Connected thought: The St. Johns and other tidal fisheries require spawners to select areas deep enough to retain sufficient depth during low tide, otherwise their nest goes high and dry on the falling cycles. This means high tide may obscure visibility and preclude sight fishing.
Bottom line, if you locate a fish during low water, but she’s just not ready to bite, revisiting during high tide may find her more relaxed. The tradeoff is less precise presentations, but if the fish is territorial, it won’t take much to flip her switch.
Righteous Rod Action
You see a bed fish, flip a bait in there and she nails it. Nice when it happens that way, but the majority of times, success requires more convincing. Bait choice has a lot to do with it and you definitely need to keep your distance and use the sun and wind to your advantage, but it often comes down to the right combination of persistence and presentation.

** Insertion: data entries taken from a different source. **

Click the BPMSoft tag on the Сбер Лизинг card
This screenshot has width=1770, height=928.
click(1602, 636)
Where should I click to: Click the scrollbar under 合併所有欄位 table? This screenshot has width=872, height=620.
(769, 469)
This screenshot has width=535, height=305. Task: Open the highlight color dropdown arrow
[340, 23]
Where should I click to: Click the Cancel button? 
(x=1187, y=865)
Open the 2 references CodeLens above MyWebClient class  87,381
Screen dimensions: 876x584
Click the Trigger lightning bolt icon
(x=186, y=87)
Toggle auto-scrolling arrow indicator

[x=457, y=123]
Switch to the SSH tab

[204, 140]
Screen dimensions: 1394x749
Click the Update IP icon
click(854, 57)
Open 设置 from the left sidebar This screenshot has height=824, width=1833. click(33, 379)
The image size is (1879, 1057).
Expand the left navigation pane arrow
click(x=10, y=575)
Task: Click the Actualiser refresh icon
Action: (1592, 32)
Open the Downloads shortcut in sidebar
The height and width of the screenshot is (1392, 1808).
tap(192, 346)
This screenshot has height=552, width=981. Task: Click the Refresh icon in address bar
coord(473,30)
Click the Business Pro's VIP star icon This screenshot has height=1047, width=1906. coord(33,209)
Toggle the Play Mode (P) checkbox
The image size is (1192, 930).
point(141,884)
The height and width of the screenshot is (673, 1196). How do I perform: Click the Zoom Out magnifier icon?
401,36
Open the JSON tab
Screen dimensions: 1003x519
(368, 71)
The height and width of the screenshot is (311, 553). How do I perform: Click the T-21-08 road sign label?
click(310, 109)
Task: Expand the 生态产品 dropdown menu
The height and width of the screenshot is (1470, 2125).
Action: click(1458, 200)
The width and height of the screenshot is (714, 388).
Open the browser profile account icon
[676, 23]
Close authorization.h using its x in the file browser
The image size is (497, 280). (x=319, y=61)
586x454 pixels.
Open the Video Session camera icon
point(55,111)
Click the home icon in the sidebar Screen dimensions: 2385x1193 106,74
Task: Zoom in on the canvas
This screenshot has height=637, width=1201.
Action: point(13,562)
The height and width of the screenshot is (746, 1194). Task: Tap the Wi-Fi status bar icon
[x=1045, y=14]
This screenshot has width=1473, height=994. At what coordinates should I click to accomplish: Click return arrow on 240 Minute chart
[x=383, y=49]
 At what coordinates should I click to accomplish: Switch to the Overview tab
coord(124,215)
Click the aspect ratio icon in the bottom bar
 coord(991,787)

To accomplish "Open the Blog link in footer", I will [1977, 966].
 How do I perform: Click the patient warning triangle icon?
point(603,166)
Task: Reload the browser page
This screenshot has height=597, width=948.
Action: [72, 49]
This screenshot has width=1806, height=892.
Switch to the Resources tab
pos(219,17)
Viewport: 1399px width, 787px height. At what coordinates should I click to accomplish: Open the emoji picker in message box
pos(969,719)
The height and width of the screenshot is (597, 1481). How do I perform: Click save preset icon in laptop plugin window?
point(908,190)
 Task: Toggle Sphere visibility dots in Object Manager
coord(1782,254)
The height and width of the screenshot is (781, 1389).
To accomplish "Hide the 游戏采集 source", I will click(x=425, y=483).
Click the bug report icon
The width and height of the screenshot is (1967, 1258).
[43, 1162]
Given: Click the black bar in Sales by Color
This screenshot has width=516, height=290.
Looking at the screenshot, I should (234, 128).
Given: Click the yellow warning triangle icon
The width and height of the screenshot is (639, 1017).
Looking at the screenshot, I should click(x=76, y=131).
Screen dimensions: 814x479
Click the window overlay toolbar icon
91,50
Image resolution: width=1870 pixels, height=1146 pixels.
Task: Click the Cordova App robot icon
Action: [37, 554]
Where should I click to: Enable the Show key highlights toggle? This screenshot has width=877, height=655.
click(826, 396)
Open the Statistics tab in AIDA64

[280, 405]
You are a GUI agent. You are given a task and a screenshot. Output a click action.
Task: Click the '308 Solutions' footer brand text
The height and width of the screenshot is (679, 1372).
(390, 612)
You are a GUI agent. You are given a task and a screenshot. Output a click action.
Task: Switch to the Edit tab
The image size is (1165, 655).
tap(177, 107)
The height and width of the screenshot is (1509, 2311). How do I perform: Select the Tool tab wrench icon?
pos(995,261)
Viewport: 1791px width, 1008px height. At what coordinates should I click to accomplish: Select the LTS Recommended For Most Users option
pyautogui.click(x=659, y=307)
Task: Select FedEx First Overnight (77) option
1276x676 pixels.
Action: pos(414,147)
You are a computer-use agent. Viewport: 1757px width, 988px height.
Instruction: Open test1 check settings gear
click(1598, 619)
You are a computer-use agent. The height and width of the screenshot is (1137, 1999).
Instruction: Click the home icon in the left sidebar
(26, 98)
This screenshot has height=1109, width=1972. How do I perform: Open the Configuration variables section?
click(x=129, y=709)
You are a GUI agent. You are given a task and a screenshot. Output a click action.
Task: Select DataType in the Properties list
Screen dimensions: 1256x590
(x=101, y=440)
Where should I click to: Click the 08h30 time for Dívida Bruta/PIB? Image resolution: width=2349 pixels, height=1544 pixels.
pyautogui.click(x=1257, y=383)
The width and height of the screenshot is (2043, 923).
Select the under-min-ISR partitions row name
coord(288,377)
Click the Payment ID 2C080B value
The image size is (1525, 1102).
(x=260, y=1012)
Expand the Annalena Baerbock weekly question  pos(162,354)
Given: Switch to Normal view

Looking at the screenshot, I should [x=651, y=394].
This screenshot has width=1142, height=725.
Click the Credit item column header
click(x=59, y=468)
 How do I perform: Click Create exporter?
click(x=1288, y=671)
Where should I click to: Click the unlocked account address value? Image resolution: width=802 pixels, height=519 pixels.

The common mistake — making a good cast but pulling the bait out of the bed too quickly. Florida pro Drew Cook has a cool method for imparting enticing motion but leaving his bait in the bed as long as necessary. He’ll pitch a Texas-rigged plastic like a Big Bite Baits Fighting Frog into the red zone and while holding the rod in his left hand, he’ll use his right hand to tap the rod butt with varying cadence.
Noting that slack line is the key, Cook said this technique creates a bass-angering movement resembling a nest-raiding bluegill, without the forward motion resulting from rod tip twitches. Another option involves tapping the rod blank forward of the reel, but either method makes a bass stare at an active presentation until they cannot stand it any longer.
Then things turn violent. When this happens, fish typically end up hooked cleanly in the mouth. When bass bite an actively hopping bait, there’s some tendency for incidental hooking outside the mouth. Because tournament rules prohibit keeping bed fish hooked this way, you gotta release that fish.
A Different Look
Taking the bass world by storm, the red hot Inu rig offers another option for holding a bait still in the bed, while maintaining an enticing action. Here, it’s all about the rig’s line-through setup.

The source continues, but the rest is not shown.